À ces mots, la jeune fille rougit, roula ses yeux en tous sens et murmura cette parole bizarre :

– Hypoxide !

Niclauss la considéra d’un regard stupéfait.

— Pardon, vous dites ?

– Hypoxide, une délicieuse fleur verte et fauve qui signifie Espérance de bonheur.

– Ah ! s’écria Fleck avec enthousiasme, quel trésor que cette enfant ! Dans son adoration de la poésie, elle a appris le langage des fleurs, celui des étoiles, des pierres précieuses… Elle ne parle qu’à coups de bouquets, d’astres et de diamants. Quelle femme vous aurez là !

– Sans doute, sans doute ; mais poursuivez votre récit.
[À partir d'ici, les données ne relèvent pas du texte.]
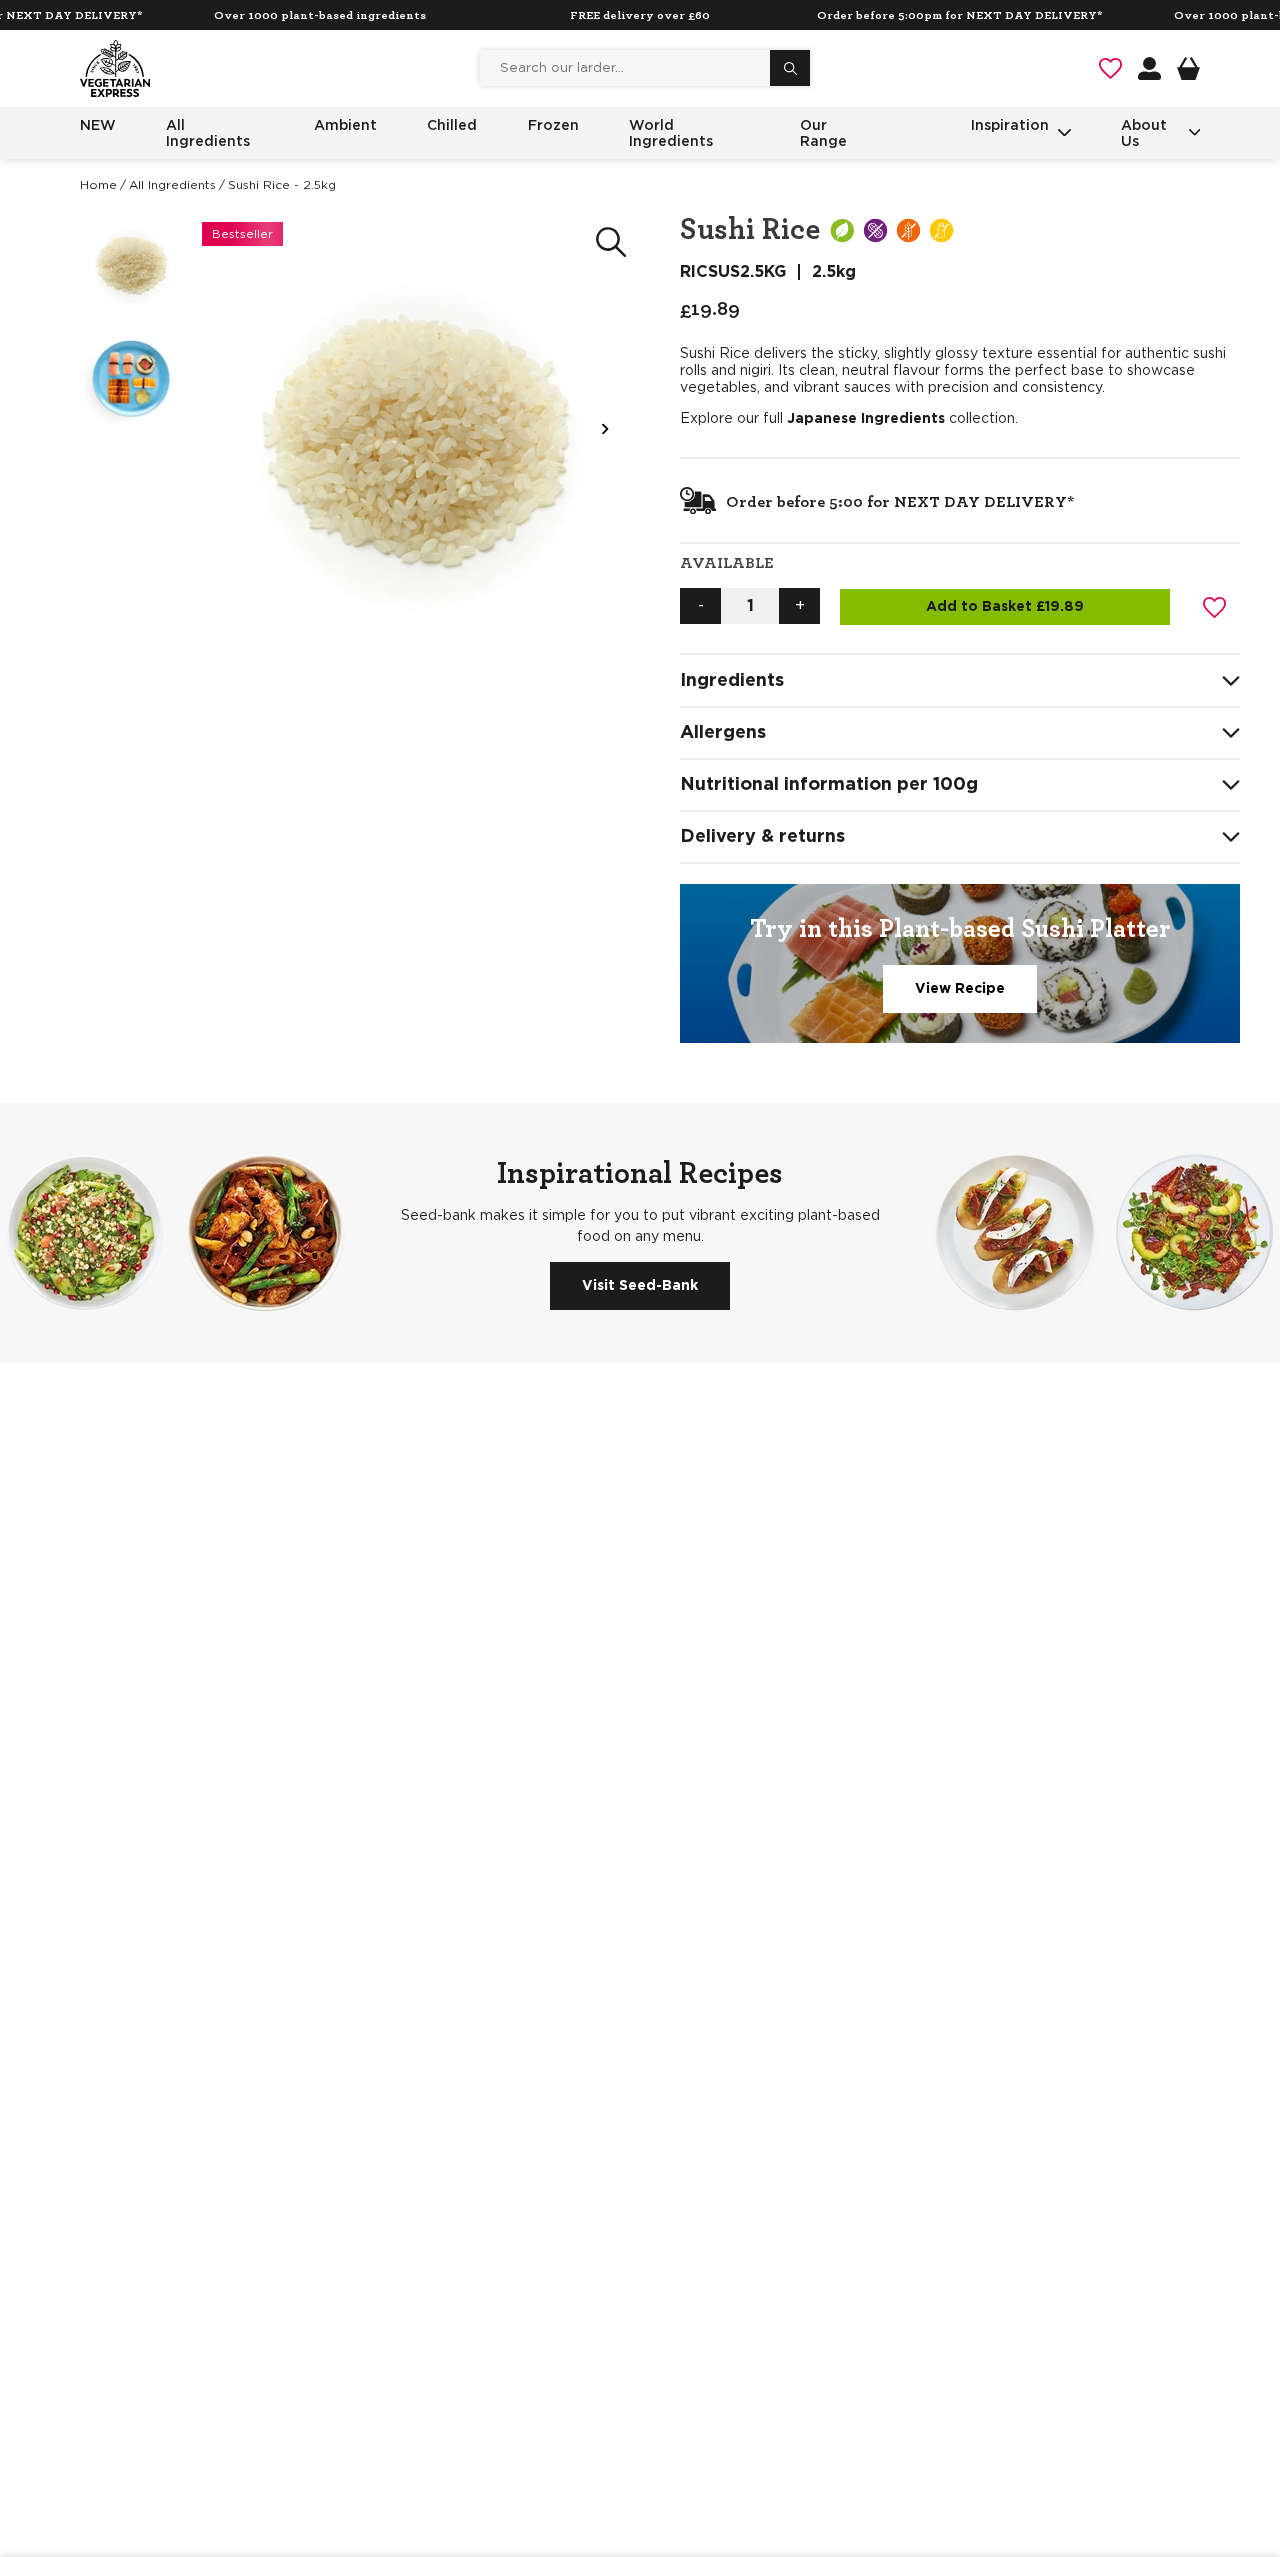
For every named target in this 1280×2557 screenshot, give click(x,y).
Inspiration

Le gros Allemand acquiesça du geste à cette demande et, toujours grave :

– Oui, j’avais découvert le secret enfermé dans le cœur de Lisbeth.

– La fleur du châtaignier, psalmodia la blonde transrhénane.

– Vous m’appelez : Châtaignier ?

— Qui dit : pour toujours. Affection sans fin !

Du coup, Niclauss ne peut faire moins que s’incliner en balbutiant :

– Mille grâces. Trop bonne, en vérité.

Quant à Fleck, transporté d’aise, mais désireux d’afficher quelque sévérité :

– De la réserve, Lisbeth, récita-t-il, de la réserver Une fillette ne doit pas ainsi dévoiler son âme.

– Être dissimulée… Oh ! non. Jamais je n’y consentirai. Loin de moi les perfidies de l’Amaryllis violette !

Elle eut un beau geste dont l’Amaryllis violette dut être pulvérisée. Les soies bleue, verte, rose et jaune de sa toilette froufroutèrent noblement, son nez sembla se retrousser davantage, suivant un arc plus héroïque, et sur ses joues rondes passa un frisson rose.

Le gros Allemand prit un temps, plongea sa main dans sa poche, en tira une grosse tabatière en argent, et après avoir humé en connaisseur une prise qui eût étouffé deux hommes ordinaires, poursuivit son discours :

– Donc, Herr Niclauss, j’étais horriblement perplexe, lorsque le ciel – le ciel n’abandonne jamais les serviteurs qui vont régulièrement commenter la Bible dans le temple, – le ciel inspira les hommes et les choses de Sumatra.

De nouveau, sa main épaisse s’engouffra dans sa poche, pour reparaître, tenant, entre le pouce et l’index, un papier plié.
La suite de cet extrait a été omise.